◆ **Task directions**:
Your answer must be every line of the data that contains "computer".

(Records from a data source)
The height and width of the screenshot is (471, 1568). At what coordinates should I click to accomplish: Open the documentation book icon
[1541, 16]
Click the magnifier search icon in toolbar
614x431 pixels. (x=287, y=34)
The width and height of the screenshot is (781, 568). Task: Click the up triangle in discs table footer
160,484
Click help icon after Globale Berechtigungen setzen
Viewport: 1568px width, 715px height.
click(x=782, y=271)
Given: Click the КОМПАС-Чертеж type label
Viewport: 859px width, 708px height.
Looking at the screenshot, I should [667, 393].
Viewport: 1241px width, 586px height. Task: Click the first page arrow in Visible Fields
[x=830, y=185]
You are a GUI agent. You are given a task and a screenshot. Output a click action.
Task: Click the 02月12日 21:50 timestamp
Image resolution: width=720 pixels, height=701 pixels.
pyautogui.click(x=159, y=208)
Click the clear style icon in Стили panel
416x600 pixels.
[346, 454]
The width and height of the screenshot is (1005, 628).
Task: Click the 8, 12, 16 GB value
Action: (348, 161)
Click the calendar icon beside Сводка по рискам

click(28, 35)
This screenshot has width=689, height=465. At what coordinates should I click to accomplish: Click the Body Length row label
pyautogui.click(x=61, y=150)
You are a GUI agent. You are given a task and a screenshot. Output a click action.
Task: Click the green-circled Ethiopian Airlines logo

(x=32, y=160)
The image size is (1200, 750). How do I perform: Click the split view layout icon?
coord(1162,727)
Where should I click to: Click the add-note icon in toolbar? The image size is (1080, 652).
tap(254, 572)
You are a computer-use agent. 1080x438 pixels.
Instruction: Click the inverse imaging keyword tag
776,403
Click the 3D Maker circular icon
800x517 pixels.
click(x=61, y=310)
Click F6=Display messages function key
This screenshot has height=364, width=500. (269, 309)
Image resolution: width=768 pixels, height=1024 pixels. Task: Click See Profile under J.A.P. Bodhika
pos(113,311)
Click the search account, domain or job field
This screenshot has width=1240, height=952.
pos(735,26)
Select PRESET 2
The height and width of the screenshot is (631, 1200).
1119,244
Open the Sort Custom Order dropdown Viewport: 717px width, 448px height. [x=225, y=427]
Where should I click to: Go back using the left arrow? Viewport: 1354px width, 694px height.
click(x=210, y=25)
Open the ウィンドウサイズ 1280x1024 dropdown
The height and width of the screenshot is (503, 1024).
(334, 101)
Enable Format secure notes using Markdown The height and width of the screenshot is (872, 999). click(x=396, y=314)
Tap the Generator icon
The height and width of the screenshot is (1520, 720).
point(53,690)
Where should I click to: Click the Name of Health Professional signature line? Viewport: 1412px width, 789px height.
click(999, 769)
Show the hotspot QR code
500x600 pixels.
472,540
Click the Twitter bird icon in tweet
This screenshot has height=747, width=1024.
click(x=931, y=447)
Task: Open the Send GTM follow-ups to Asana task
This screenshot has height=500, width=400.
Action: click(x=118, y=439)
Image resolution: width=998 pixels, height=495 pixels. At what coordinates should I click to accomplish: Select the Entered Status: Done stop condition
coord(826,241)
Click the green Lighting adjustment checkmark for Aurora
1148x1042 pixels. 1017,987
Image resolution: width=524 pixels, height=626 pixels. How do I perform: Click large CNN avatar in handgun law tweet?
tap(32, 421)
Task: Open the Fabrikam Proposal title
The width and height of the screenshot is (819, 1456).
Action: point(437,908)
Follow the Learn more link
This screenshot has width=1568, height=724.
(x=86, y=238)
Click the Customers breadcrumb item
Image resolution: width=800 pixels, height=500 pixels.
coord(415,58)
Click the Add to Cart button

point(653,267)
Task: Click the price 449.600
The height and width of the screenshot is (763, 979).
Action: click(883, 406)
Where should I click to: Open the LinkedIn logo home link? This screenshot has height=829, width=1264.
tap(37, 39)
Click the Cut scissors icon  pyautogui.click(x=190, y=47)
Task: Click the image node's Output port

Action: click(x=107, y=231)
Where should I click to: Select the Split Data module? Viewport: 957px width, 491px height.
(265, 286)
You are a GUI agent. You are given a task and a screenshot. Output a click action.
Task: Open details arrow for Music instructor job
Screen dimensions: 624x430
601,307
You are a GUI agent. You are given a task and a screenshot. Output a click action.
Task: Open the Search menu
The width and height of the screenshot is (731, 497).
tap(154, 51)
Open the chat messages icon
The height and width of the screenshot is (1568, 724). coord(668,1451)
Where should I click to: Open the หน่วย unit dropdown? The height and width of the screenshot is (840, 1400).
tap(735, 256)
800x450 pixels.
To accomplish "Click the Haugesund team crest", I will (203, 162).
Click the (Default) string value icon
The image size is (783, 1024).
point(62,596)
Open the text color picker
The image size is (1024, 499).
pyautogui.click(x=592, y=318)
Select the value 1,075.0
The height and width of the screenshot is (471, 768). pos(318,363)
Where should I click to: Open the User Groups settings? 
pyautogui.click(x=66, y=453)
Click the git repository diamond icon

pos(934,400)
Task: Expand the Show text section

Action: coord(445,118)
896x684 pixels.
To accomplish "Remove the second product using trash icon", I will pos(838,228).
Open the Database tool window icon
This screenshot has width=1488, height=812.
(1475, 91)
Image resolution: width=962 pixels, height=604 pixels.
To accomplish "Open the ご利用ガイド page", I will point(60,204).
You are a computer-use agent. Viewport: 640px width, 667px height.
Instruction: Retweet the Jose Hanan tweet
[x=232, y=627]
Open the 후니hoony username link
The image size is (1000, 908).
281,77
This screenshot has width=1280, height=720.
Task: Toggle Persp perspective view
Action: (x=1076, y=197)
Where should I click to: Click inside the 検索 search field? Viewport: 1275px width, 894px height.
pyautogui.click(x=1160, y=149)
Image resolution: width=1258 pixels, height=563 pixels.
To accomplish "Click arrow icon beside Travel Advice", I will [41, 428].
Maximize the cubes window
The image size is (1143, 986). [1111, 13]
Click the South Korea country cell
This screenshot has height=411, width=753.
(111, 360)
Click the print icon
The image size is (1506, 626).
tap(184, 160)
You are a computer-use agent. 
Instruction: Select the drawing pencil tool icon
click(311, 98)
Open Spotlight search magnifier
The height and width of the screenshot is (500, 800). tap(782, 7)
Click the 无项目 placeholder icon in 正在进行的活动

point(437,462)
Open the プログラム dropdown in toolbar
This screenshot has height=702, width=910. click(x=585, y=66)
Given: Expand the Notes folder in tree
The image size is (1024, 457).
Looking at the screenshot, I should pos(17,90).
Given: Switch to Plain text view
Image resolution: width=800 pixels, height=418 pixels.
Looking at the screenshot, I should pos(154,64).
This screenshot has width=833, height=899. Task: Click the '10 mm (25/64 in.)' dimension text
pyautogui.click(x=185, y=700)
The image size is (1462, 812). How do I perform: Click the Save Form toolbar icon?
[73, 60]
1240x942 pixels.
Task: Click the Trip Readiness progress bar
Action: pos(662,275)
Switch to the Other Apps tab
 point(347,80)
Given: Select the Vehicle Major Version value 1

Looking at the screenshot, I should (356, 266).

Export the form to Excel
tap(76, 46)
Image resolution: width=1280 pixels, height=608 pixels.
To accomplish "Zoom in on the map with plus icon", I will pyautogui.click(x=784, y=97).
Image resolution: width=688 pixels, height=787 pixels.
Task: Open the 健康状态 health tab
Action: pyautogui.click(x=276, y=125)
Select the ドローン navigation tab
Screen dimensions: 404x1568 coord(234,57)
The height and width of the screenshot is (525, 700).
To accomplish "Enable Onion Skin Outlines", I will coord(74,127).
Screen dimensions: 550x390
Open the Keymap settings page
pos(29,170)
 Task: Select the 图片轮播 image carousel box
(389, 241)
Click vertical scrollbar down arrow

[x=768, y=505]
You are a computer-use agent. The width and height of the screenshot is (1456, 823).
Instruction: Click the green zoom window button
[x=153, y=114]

◆ **Answer box**:
You are a computer-use agent. 1080x438 pixels.
You are a computer-use agent. Viewport: 640px width, 667px height.
You are a computer-use agent. 
You are a computer-use agent. The width and height of the screenshot is (1456, 823).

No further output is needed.